I know its a happy new year for most of us. I also know its not an appropriate place to write this topic here. But i have to while its still raw and i remember much of it.

I have an exam soon so my sleep schedule is all f up. I slept maybe around 8 -9 pm with a plan to wake up soon and start my study session.

I woke up with sound, dogs barking ( sometimes they bark, not that big deal), but then i also heard screaming of girl, loud, crying, scared. I doubted if i heard it right (as i just woke up and both dog barking and her screaming was mixed). But it was clear, my room is attached to balcony, I run to open the door and i saw a girl, she was surrounded by many guys and crying to let her go. I also shouted at them " ayeee choodho usko" twice, they didn't even paid any attention to it. Then i came in my room and i dialed 100, i was having anxiety at that moment, I told the officer that there are guys who are bothering a girl, she is screaming, please come fast, I was so out of my mind that i told them my address but i just couldn't remember the landmark (I know i sound stupid as hell), but at last i was able to make them understand and they said that they will dispatch an officer.

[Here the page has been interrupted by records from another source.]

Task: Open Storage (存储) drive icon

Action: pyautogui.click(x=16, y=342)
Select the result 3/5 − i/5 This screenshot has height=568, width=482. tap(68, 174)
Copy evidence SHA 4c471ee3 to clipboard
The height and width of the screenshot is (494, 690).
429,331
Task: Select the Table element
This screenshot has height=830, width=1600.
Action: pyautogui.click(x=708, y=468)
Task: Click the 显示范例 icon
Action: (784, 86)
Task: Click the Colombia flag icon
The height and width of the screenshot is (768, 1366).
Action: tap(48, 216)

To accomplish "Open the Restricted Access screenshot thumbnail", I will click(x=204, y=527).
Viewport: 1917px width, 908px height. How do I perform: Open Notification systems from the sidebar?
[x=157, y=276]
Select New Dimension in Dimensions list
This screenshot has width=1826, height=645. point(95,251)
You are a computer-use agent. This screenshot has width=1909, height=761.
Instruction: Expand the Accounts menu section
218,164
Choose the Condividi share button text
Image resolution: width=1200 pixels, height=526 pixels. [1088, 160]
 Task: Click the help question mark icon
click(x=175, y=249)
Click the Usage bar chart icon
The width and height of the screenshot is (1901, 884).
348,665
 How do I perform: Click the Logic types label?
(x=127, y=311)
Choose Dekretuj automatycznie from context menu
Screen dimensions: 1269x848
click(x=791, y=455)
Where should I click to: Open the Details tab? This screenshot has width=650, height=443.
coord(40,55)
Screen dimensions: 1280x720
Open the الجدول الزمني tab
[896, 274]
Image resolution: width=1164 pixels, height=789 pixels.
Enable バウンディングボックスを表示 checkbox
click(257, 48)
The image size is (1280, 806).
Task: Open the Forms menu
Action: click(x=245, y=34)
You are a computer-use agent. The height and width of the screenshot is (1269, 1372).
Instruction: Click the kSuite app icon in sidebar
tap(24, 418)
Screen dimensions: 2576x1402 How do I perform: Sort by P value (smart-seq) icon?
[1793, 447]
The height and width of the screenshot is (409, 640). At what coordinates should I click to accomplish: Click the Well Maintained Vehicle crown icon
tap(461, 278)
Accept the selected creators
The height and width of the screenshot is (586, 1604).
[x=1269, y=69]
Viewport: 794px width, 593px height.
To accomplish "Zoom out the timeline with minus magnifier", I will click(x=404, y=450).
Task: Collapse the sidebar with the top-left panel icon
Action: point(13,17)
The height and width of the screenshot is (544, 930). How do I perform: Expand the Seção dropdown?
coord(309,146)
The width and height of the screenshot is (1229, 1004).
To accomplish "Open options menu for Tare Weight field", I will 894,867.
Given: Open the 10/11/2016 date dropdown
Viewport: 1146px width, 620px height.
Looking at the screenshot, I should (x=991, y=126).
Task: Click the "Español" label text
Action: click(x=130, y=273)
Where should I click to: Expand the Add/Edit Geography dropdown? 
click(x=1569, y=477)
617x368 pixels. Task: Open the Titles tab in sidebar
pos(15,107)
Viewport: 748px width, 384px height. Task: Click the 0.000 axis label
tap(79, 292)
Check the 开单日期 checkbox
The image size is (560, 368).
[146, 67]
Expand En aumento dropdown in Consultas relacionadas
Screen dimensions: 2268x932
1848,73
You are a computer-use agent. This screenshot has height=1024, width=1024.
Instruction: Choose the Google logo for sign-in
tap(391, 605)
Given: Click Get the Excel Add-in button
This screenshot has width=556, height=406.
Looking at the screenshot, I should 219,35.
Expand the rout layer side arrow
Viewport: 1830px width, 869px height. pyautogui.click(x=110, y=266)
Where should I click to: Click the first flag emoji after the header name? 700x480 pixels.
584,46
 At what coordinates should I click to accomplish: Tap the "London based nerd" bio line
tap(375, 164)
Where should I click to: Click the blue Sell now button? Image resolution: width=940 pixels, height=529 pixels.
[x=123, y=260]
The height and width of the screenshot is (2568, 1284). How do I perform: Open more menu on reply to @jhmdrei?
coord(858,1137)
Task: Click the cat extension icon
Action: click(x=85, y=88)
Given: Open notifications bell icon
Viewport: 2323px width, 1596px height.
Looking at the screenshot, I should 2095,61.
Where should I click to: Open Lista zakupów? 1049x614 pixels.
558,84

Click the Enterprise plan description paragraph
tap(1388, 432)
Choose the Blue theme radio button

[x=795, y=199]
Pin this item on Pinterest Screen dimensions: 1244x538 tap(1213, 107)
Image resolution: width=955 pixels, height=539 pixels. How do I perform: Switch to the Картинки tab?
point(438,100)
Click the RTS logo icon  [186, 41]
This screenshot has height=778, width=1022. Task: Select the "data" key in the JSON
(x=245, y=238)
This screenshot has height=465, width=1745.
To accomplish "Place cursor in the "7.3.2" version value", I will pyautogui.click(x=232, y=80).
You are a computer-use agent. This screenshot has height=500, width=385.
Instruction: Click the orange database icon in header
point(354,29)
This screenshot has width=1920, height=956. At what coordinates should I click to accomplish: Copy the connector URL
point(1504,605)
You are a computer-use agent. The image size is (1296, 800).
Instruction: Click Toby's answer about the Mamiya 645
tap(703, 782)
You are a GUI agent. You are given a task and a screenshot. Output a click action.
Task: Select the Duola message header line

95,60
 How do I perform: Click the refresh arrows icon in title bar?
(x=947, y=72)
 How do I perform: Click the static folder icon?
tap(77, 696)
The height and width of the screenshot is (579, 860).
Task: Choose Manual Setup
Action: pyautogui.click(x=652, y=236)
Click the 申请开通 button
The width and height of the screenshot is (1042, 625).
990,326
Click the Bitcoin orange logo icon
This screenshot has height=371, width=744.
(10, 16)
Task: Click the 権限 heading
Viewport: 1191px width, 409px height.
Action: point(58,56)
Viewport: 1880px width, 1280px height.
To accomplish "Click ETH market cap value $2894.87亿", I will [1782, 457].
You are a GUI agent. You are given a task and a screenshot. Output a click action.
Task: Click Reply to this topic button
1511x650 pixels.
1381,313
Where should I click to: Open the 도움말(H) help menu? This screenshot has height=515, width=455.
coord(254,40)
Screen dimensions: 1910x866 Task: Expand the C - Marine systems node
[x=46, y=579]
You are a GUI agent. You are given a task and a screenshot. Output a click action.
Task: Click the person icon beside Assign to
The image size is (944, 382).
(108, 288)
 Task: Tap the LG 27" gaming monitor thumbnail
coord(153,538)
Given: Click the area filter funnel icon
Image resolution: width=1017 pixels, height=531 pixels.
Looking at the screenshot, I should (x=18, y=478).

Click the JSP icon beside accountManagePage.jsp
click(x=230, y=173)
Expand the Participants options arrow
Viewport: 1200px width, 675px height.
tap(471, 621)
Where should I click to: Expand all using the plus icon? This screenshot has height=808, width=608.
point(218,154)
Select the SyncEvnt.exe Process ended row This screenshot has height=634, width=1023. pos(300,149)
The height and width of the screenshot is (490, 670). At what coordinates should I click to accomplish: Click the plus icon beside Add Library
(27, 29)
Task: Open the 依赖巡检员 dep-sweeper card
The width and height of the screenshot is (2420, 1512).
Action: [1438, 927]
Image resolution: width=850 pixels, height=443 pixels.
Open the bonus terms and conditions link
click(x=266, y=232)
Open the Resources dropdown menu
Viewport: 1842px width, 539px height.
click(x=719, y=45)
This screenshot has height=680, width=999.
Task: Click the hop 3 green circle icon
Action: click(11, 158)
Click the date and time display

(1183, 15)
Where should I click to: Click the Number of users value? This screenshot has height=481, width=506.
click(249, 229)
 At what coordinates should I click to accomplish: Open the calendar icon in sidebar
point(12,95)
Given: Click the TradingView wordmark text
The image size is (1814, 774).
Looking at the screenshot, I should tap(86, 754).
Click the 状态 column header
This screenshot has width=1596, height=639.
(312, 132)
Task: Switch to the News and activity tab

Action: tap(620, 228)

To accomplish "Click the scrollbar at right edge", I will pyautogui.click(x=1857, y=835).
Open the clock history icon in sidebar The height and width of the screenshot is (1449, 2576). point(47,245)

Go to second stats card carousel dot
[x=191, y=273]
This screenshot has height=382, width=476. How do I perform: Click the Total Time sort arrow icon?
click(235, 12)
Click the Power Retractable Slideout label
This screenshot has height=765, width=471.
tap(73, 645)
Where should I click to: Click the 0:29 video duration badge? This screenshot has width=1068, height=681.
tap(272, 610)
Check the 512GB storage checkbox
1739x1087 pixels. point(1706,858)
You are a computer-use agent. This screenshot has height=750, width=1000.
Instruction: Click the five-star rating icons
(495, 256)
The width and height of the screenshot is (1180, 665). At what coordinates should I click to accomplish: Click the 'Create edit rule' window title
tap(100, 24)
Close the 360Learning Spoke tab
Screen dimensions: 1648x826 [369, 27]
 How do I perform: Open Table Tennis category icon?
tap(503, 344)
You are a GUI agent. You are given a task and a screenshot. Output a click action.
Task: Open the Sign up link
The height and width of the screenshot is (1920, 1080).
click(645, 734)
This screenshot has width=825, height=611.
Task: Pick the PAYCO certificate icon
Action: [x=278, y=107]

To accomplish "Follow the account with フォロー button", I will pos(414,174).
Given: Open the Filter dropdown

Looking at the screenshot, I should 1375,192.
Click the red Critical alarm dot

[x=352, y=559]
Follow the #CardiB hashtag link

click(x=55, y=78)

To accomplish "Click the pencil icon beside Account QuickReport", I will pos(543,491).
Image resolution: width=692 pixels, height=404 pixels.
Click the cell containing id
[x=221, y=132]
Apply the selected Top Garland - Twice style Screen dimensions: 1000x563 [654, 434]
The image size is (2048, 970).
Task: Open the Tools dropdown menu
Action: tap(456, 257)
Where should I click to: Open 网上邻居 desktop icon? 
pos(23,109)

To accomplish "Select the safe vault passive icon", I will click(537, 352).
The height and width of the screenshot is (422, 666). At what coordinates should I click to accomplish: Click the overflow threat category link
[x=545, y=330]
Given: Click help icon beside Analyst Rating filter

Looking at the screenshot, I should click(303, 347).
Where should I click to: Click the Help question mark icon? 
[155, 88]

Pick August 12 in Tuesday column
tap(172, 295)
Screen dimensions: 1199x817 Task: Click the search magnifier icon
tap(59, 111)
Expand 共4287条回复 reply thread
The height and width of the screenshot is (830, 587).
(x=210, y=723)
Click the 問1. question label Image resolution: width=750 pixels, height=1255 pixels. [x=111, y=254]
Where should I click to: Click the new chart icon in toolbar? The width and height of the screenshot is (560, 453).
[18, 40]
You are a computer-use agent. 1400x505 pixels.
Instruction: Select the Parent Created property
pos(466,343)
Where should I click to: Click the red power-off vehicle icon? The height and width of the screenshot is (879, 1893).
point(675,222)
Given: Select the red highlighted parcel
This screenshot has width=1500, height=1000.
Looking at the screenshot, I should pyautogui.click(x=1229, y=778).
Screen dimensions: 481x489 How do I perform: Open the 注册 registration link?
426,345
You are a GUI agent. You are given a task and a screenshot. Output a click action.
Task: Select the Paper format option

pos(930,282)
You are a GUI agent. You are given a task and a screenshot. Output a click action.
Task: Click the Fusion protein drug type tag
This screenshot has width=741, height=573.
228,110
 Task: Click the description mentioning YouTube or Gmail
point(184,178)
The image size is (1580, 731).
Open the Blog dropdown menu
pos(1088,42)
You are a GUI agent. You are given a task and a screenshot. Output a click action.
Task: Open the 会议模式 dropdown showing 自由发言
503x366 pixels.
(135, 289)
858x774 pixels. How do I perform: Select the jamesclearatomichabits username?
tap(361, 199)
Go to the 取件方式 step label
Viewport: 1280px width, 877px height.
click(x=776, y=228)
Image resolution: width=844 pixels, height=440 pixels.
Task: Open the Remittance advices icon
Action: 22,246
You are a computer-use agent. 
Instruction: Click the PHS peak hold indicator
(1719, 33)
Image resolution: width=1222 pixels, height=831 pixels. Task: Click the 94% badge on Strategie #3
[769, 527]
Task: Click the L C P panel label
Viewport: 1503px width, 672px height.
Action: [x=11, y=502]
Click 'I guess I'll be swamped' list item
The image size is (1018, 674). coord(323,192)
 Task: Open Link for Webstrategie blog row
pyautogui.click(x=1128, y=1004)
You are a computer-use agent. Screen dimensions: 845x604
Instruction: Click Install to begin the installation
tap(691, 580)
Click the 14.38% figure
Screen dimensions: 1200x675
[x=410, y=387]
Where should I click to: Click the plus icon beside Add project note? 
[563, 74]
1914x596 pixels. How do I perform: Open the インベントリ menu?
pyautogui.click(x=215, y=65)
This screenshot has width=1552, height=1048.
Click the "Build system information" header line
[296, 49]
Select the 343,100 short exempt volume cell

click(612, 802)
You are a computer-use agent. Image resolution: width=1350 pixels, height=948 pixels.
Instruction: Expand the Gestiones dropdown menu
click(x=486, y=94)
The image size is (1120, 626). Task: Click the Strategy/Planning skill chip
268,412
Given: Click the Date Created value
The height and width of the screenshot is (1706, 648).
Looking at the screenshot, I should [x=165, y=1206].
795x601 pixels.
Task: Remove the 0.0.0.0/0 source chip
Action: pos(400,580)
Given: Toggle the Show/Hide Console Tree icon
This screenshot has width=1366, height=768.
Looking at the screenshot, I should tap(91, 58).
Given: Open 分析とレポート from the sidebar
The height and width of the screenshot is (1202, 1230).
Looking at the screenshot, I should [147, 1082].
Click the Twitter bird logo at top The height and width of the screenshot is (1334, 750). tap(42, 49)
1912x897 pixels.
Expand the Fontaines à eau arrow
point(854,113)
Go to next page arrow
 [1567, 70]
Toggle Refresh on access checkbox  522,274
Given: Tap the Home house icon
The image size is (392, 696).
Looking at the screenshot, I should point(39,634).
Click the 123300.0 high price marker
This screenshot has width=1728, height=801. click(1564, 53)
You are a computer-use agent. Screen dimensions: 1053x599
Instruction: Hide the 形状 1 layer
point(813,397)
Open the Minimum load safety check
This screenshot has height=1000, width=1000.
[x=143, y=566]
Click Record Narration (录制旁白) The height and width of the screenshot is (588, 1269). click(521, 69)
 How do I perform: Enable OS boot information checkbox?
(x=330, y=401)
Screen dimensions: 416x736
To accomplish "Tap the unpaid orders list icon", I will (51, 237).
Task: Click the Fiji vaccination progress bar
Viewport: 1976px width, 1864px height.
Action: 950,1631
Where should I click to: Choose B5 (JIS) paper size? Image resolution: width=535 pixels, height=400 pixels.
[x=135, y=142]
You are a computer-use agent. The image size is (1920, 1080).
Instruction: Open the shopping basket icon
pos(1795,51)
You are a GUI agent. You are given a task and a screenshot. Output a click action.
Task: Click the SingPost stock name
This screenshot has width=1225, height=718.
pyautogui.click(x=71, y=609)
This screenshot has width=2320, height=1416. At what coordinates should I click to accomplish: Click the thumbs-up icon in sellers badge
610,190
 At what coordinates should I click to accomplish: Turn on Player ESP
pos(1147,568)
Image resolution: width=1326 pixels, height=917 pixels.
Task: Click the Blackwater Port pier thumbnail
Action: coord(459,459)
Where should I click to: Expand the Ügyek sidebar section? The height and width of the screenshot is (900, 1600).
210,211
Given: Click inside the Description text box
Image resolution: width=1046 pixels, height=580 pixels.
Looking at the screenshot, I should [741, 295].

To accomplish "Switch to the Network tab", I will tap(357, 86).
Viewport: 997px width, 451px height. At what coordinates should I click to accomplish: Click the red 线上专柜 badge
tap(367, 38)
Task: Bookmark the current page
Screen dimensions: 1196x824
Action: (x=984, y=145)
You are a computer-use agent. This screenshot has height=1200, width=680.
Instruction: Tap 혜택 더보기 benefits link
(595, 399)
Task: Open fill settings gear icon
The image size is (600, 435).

Then i ran downstairs and woke up my parents, they were sleeping and didn't heard any of it, I told them all of it, now we didnt heard screams, so I thought they left, Papa also said I'll make the phone call, but I told him that they have dispatched the police and at that very moment i got the text that they have dispatched the police jeep.

We actually thought that these people left, but when i came back to my room again, there were again screaming but even at more distance, I took my phone and captured the screams and some of guys (the distance would be 4 houses between us), so I have some proof that this crime/ incident did happen and we weren't lying or anything. When I made the video they shouted at me as well to not capture the video but it didn't deter them to stop or leave.

I made the phone call at 12:32 am, the jeep arrived at 12: 55 am, and they goons left at 12 :51 am. The video is no use tbh, because the distance was too much, you can understand the screaming and some of their talk but no vehicle or man can be identified.

Police came at 12 : 55 am and they crossed the place of assault while reaching my home, I asked them " did you find the girl there, sir?", but police officer said that "there was no girl, we just crossed that road." Then i showed them the video to atleast make them believe that it did happened, and my mom said that" please try to find the girl." They asked " Do you know the girl?" , we replied " No, neither the girl nor those goons". Police is trying to find the girl, I'll ask the officer who came here in the morning if they found her.


I don't know how many but there were so so many men, there were multiple vehicles, a car,a bike ( these I know of but mayne there were more) but we had so much distance that i couldn't get any vehicle name plate,.

Just watching this scene, i was panicked, my hands- feet got so cold, and I was safe on my balcony, my family downstairs, I can't even imagine what that girl might have feeling, how much scared she was.

I also feel that if only i had some automatic weapon like gun maybe i couldn't have gone, but I am that buzdil i couldn't go out to stop them, I didn't had the guts, neither my family would have allowed and i can't fault them on it. My dad isn't able to walk, we didn't had enough people in the home to confront them, neither have any weapon as well. We called the authorities asap, but still i feel its too late.

Its 2 : 53 am, I'll ask the officer in the morning about the girl, she can't just disappear, right, either they kidnapped her or she went her home, but could she reach there in 4 minutes.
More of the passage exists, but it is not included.